* Exercise materials:
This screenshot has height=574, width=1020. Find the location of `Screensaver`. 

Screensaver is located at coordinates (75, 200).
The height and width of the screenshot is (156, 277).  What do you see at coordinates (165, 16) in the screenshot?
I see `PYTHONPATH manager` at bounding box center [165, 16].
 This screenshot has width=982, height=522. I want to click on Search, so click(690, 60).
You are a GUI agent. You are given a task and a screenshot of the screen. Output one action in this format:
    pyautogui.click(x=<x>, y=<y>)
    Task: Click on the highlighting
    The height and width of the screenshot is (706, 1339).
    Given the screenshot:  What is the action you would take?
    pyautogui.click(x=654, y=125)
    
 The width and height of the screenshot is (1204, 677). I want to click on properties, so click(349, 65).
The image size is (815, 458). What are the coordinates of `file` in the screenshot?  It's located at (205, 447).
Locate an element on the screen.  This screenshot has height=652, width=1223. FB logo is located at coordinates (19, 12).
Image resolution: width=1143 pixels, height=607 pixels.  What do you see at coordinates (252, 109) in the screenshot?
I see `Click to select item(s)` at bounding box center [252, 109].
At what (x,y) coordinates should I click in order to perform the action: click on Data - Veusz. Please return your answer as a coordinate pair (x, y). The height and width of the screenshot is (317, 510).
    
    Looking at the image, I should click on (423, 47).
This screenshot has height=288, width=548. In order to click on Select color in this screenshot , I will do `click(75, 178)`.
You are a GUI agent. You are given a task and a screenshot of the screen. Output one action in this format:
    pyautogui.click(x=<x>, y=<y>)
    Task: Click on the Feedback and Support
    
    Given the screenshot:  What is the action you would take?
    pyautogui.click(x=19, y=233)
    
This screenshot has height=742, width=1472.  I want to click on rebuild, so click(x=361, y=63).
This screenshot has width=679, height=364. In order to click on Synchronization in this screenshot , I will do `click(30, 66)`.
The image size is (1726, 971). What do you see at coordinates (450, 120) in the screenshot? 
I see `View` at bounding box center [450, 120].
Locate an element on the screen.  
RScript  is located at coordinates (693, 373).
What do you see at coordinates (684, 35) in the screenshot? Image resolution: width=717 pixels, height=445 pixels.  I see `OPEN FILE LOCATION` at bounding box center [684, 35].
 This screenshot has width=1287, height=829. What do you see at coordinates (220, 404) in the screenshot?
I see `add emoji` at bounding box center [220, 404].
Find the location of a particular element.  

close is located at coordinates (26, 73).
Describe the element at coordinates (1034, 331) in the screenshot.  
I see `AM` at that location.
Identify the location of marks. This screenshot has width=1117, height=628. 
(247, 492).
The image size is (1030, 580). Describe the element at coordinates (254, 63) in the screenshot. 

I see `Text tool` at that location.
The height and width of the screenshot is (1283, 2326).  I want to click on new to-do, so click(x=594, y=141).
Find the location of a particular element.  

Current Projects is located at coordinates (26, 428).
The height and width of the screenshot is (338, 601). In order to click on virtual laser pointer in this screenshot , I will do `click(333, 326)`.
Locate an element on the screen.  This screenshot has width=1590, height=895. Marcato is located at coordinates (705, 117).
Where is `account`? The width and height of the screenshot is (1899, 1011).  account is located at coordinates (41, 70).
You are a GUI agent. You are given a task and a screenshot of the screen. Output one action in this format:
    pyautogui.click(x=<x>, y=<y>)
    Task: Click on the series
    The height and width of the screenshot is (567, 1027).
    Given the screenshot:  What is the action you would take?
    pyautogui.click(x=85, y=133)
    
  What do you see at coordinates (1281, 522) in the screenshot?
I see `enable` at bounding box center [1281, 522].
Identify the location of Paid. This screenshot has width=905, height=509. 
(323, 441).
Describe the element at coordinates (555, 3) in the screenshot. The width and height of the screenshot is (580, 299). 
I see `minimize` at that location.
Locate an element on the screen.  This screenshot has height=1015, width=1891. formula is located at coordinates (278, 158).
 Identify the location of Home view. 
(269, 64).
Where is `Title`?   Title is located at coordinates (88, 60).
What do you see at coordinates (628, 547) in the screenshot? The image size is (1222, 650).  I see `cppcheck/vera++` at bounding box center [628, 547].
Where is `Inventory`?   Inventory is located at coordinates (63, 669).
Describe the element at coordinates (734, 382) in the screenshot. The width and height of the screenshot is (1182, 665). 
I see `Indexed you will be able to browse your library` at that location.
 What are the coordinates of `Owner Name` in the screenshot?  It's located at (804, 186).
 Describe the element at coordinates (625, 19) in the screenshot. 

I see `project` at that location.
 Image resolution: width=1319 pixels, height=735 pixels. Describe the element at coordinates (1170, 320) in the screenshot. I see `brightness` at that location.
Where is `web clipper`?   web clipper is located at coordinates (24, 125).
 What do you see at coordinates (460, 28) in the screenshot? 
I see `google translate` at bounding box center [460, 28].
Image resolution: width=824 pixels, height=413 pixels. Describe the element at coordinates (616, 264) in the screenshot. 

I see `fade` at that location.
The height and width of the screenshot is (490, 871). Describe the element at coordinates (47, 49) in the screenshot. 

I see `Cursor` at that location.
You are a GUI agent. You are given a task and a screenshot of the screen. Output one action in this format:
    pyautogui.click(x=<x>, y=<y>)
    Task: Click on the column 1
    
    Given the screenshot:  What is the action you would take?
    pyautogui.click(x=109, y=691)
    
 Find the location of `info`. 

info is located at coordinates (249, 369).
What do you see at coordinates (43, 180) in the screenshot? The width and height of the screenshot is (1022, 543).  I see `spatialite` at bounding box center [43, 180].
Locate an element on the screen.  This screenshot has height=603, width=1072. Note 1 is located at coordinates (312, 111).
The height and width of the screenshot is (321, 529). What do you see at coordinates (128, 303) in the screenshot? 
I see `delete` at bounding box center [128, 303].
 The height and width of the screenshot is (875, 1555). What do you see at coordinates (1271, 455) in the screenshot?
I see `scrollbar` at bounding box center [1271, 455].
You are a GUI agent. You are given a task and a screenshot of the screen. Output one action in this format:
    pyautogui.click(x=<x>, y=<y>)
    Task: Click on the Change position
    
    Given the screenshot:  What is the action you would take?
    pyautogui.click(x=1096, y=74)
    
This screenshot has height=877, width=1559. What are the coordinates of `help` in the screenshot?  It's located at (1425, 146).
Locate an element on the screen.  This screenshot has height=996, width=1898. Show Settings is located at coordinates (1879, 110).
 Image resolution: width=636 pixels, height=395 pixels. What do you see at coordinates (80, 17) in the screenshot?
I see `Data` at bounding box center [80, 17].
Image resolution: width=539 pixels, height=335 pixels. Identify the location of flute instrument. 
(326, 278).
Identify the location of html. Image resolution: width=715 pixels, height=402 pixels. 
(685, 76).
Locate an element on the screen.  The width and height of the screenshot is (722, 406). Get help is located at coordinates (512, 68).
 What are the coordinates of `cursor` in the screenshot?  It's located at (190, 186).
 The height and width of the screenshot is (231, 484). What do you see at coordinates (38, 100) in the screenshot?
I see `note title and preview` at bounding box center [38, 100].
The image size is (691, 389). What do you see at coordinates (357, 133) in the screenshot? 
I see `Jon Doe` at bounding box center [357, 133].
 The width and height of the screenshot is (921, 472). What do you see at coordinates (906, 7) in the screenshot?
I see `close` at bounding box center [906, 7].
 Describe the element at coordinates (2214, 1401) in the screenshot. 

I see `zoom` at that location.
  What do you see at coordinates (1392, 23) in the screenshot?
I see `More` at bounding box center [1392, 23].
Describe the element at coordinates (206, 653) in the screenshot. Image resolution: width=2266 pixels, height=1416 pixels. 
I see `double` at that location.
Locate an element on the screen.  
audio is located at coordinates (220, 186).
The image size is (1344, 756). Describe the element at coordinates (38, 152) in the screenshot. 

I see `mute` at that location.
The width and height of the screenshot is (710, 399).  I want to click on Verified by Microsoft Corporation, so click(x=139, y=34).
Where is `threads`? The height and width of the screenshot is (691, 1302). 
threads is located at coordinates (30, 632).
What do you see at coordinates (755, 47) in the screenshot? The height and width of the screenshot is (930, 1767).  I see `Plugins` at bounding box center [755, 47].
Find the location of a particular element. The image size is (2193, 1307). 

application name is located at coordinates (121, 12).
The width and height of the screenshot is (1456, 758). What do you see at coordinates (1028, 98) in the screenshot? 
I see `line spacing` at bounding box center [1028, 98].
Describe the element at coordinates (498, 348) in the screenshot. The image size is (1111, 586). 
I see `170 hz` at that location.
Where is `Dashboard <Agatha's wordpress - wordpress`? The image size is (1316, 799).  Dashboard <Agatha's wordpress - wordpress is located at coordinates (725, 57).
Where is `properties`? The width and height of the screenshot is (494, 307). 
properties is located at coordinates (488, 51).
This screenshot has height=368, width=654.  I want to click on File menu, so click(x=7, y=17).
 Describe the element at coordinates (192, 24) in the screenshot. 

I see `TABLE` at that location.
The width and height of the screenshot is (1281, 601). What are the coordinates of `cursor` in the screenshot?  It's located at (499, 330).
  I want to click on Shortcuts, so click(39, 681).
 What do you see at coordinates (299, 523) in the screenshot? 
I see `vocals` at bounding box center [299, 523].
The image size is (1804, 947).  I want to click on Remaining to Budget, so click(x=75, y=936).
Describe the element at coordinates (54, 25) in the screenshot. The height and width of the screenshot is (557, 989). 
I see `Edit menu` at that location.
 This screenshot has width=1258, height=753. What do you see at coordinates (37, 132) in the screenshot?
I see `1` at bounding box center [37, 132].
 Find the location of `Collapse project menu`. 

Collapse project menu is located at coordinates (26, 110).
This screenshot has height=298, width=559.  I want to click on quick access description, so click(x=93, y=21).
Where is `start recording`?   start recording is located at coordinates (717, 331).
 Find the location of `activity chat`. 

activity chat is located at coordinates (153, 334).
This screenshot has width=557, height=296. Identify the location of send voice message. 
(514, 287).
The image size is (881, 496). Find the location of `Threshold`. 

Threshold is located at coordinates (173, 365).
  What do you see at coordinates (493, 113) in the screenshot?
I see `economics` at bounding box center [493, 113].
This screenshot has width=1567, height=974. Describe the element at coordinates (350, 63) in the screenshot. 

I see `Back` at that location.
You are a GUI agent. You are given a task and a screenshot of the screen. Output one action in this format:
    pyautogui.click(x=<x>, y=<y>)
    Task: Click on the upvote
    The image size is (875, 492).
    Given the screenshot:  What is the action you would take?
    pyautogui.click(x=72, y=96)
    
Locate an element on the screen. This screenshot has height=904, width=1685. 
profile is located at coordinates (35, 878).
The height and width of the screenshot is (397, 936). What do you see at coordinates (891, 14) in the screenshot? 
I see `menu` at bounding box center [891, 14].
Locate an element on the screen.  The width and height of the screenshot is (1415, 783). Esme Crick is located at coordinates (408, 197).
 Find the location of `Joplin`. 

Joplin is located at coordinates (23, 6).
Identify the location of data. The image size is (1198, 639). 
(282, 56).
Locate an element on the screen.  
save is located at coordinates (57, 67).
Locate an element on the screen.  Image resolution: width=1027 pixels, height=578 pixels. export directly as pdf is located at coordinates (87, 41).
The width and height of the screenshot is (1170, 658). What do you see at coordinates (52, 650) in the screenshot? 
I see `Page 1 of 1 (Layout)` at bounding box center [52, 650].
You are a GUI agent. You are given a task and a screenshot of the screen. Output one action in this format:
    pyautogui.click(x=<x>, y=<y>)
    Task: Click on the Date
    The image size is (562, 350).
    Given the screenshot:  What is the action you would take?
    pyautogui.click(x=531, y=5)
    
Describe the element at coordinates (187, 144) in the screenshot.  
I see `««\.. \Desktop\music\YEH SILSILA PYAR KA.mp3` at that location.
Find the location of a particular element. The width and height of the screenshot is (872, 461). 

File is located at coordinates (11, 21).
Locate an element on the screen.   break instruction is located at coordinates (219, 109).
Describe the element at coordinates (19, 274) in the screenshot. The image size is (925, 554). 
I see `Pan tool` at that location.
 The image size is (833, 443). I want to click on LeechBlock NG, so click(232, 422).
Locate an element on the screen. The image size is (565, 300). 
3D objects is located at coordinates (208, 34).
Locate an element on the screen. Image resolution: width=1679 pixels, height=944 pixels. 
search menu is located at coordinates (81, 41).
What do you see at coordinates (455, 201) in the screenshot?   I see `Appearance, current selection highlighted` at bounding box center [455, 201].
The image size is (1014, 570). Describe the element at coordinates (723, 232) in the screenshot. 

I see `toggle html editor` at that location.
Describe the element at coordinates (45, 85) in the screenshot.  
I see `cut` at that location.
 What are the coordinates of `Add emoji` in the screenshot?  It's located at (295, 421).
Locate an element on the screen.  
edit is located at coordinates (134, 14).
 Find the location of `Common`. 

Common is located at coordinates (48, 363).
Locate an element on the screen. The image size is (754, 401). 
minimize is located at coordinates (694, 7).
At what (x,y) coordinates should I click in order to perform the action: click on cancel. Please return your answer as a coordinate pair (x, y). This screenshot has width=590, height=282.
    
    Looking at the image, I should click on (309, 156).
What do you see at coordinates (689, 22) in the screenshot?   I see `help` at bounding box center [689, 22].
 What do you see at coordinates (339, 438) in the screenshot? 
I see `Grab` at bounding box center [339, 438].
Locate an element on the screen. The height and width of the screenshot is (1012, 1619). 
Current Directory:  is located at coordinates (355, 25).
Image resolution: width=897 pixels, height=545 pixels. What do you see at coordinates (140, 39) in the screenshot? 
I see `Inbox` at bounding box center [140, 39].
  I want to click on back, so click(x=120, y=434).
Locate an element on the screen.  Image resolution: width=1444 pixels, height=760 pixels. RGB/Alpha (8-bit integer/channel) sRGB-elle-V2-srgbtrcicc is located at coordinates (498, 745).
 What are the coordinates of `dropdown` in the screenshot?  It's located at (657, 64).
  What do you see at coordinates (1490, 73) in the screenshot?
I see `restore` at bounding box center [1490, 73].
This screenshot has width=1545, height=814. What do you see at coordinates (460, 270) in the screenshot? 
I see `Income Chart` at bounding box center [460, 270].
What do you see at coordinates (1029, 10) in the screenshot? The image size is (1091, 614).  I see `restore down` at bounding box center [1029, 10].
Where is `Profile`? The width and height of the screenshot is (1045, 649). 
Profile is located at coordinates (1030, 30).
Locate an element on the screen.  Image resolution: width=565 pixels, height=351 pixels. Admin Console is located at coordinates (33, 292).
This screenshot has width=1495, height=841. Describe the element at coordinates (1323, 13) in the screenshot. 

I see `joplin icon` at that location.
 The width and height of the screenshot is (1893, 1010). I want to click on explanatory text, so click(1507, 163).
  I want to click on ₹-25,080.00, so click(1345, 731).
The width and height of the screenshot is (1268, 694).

* What to do: Copy the material starting at the line that contains "coordinates (498, 745)." and ending at the line that contains "What do you see at coordinates (1029, 10)", changing "dropdown" to "menu" and leaving everything else as it is.

* Solution to this problem:
Locate an element on the screen.  Image resolution: width=1444 pixels, height=760 pixels. RGB/Alpha (8-bit integer/channel) sRGB-elle-V2-srgbtrcicc is located at coordinates (498, 745).
 What are the coordinates of `menu` in the screenshot?  It's located at (657, 64).
  What do you see at coordinates (1490, 73) in the screenshot?
I see `restore` at bounding box center [1490, 73].
This screenshot has width=1545, height=814. What do you see at coordinates (460, 270) in the screenshot? 
I see `Income Chart` at bounding box center [460, 270].
What do you see at coordinates (1029, 10) in the screenshot? The image size is (1091, 614).  I see `restore down` at bounding box center [1029, 10].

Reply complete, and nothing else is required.